**Document text:**
#!/usr/bin/env python
# coding: utf-8

# # Examples and Exercises from Think Stats, 2nd Edition
# 
# http://thinkstats2.com
# 
# Copyright 2016 Allen B. Downey
# 
# MIT License: https://opensource.org/licenses/MIT
# 

# In[1]:


from __future__ import print_function, division

get_ipython().run_line_magic('matplotlib', 'inline')

import numpy as np

import brfss

import thinkstats2
import thinkplot


# ## The estimation game
# 

# Root mean squared error is one of several ways to summarize the average error of an estimation process.

# In[2]:


def RMSE(estimates, actual):
    """Computes the root mean squared error of a sequence of estimates.

    estimate: sequence of numbers
    actual: actual value

    returns: float RMSE
    """
    e2 = [(estimate-actual)**2 for estimate in estimates]
    mse = np.mean(e2)
    return np.sqrt(mse)


# The following function simulates experiments where we try to estimate the mean of a population based on a sample with size `n=7`.  We run `iters=1000` experiments and collect the mean and median of each sample.

# In[3]:


import random

def Estimate1(n=7, iters=1000):
    """Evaluates RMSE of sample mean and median as estimators.

    n: sample size
    iters: number of iterations
    """
    mu = 0
    sigma = 1

    means = []
    medians = []
    for _ in range(iters):
        xs = [random.gauss(mu, sigma) for _ in range(n)]
        xbar = np.mean(xs)
        median = np.median(xs)
        means.append(xbar)
        medians.append(median)

    print('Experiment 1')
    print('rmse xbar', RMSE(means, mu))

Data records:

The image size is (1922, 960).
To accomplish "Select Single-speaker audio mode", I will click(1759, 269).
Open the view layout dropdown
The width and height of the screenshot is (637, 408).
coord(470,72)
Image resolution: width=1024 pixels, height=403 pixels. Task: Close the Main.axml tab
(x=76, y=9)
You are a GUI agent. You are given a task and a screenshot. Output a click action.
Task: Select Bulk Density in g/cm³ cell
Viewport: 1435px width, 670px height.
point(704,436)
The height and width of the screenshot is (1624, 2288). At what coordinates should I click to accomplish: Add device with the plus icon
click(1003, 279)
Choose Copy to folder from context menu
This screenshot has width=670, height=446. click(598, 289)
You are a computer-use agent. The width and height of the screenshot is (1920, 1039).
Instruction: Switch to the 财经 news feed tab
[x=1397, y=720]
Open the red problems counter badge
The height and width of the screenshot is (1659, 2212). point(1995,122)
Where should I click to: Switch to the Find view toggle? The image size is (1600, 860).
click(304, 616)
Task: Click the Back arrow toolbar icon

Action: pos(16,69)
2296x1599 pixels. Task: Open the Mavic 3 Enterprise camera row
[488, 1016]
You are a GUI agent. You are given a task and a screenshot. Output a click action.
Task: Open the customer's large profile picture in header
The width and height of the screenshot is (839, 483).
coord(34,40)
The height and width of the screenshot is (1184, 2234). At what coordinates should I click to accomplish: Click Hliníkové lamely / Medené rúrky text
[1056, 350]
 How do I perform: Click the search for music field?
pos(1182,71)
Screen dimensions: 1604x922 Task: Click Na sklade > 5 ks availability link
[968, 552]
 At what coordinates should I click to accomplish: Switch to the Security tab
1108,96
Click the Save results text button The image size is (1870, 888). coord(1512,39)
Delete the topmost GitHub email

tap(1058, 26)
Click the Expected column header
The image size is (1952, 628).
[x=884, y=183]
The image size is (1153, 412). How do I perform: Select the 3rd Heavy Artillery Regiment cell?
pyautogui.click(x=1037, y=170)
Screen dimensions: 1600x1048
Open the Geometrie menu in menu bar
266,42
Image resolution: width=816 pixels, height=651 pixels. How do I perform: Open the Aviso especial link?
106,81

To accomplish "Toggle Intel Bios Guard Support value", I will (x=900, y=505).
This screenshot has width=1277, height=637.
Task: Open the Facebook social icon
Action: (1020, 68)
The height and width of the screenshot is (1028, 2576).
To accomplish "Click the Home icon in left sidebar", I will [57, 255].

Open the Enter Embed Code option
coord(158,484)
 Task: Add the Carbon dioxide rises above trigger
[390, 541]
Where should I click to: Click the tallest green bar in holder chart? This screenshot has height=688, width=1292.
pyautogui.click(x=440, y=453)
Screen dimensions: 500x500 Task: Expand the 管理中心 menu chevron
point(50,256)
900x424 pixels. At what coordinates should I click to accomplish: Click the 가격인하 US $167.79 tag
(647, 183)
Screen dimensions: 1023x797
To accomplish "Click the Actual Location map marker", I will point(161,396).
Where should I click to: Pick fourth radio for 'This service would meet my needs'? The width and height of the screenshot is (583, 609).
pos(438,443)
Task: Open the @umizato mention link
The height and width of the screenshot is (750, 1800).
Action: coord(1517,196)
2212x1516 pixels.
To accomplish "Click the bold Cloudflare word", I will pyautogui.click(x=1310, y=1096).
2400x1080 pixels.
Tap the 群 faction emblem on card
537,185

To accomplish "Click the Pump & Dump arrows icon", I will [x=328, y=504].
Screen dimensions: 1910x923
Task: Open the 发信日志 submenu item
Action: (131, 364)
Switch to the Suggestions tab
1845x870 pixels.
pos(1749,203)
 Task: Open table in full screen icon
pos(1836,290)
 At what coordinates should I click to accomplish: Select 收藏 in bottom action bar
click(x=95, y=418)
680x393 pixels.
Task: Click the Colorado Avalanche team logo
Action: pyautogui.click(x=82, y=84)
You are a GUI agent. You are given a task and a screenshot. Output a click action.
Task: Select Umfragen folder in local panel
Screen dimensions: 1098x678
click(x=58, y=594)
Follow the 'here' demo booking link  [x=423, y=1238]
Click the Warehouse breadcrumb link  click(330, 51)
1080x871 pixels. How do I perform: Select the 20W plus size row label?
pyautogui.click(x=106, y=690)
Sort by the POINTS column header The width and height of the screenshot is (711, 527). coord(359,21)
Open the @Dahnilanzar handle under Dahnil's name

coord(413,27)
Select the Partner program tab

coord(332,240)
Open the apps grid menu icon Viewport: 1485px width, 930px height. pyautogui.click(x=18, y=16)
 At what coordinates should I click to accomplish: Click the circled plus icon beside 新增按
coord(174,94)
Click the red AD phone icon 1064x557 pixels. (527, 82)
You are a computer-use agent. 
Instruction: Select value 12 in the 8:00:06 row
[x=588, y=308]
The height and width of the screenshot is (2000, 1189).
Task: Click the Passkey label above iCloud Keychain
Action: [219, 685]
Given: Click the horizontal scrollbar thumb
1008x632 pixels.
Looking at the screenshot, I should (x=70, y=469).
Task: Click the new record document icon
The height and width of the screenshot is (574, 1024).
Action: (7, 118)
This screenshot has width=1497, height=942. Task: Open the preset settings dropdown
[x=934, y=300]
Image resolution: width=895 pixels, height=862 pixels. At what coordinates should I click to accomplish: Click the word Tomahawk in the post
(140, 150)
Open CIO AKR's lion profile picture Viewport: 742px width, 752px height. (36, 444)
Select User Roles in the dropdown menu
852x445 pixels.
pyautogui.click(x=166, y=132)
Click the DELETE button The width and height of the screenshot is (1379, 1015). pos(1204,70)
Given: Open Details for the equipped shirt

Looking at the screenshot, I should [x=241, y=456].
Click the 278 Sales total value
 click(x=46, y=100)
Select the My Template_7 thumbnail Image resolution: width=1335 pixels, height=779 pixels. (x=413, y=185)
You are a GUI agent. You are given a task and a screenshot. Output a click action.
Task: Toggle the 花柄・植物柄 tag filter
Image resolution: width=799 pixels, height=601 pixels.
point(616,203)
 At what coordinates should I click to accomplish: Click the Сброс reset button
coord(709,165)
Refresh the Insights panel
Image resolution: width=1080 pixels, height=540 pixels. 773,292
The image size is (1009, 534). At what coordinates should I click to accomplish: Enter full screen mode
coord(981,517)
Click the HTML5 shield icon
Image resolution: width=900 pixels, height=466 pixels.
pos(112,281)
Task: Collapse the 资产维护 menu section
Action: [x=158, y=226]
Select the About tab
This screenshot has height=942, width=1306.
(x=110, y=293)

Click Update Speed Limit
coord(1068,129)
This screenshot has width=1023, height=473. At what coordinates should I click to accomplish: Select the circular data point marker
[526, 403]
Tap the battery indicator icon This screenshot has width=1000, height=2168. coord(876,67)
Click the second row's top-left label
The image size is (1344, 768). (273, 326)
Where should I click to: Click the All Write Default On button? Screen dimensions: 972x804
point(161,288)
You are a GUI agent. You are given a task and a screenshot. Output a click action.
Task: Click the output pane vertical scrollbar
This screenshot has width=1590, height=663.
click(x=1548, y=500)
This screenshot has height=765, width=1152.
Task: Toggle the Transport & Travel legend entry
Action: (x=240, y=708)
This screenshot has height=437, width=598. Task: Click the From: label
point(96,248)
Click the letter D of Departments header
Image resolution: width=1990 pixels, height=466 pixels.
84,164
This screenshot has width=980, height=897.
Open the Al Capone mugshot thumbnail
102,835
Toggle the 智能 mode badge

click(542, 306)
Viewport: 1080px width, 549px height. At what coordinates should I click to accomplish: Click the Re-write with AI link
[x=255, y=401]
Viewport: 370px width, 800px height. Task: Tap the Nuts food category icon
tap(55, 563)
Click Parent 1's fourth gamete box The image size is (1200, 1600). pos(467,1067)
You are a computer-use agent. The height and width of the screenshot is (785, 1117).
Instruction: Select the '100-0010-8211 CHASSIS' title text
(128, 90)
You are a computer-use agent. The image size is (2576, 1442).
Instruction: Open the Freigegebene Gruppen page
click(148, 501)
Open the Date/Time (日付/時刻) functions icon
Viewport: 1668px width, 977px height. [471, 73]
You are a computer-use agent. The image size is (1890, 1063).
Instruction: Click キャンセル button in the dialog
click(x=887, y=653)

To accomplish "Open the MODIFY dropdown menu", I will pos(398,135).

**What to do:**
1: Decide whether each statement agrees with the Think Stats code. Answer yes or no for each, and quote the words of the code that decide it. (a) By default, Estimate1 draws samples of size 7. (b) The samples come from a distribution with a standard deviation of 2. (c) The code is released under the MIT License.
2: Condense the Think Stats code paragraph beginning "The following function simulates experiments" into a single shorter sentence that keeps its main facts.
3: In the Think Stats code, which NumPy function does RMSE call to compute the mean of the squared errors?

**Final answers:**
1:
(a) Yes: "def Estimate1(n=7, iters=1000):"
(b) No: "sigma = 1"
(c) Yes: "MIT License: https://opensource.org/licenses/MIT"

2: The function runs 1000 simulated experiments that estimate a population mean from samples of size 7, and it records each sample's mean and median.

3: np.mean